Now, we to fetch all available documents for the user, we need to call the get-documents API. The screenshots below show the get-documents endpoint in action, along with the execution duration of the document indexing Lambda. For testing, I’ve used Postman API testing and got the following results when querying all documents inside the database for my user. Notice that the first API call is slower than the rest? That’s because of the Lambda cold start. It’s important to note that an average user of the application won’t experience cold starts often, especially if there are other users on the platform.

Finally, the Ask Questions Lambda which the user invokes when they choose the documents about which they want to send an inquiry about. It’s a simple payload to the Lambda, where the selected document IDs are sent, together with a question.

The following graph is the duration of the execution of the said Lambda. The Lambda was tested first to see the cold start duration, then the warm start duration. First couple of executions questions regarding only one document — the question was:

What is this document about?

Whilst the latest execution in the graph had 4 documents chosen with the question:

Give me a summary of these 4 documents.

As you can see, when inquiring about one document, the cold start duration is around the 3 second mark, while when the Lambda is warm, the execution time is under 1.5 seconds.

On the other hand, the cold start duration when the Lambda is asked about 4 documents is just above 4 seconds, while the warm start duration is just under 4 seconds.

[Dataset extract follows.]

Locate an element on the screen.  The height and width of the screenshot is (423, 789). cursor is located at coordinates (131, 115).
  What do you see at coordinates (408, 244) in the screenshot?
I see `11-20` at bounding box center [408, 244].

As mentioned before, an average user won’t experience many Lambda cold starts. For a budget RAG system, using very few AWS services for minimal complexity, these performances are acceptable.

Conclusion

This application confirms what the first blog post theorized — a DynamoDB-based RAG system is not just cheap, but usable and if you understand it’s limits, has acceptable performance.

As we’ve discussed in the previous post, trade-offs made are obvious and expected — Lambda cold starts are real, document query latency behaves as expected and increases if the document count grows.

For early-stage applications, internal tools, experiments or even a hackathon competition where you don’t want to break the bank, but still have a working RAG system, this setup does its job well. It lets you ship the product, let your users give you feedback on the application and delay expensive architectural decisions until data forces your hand.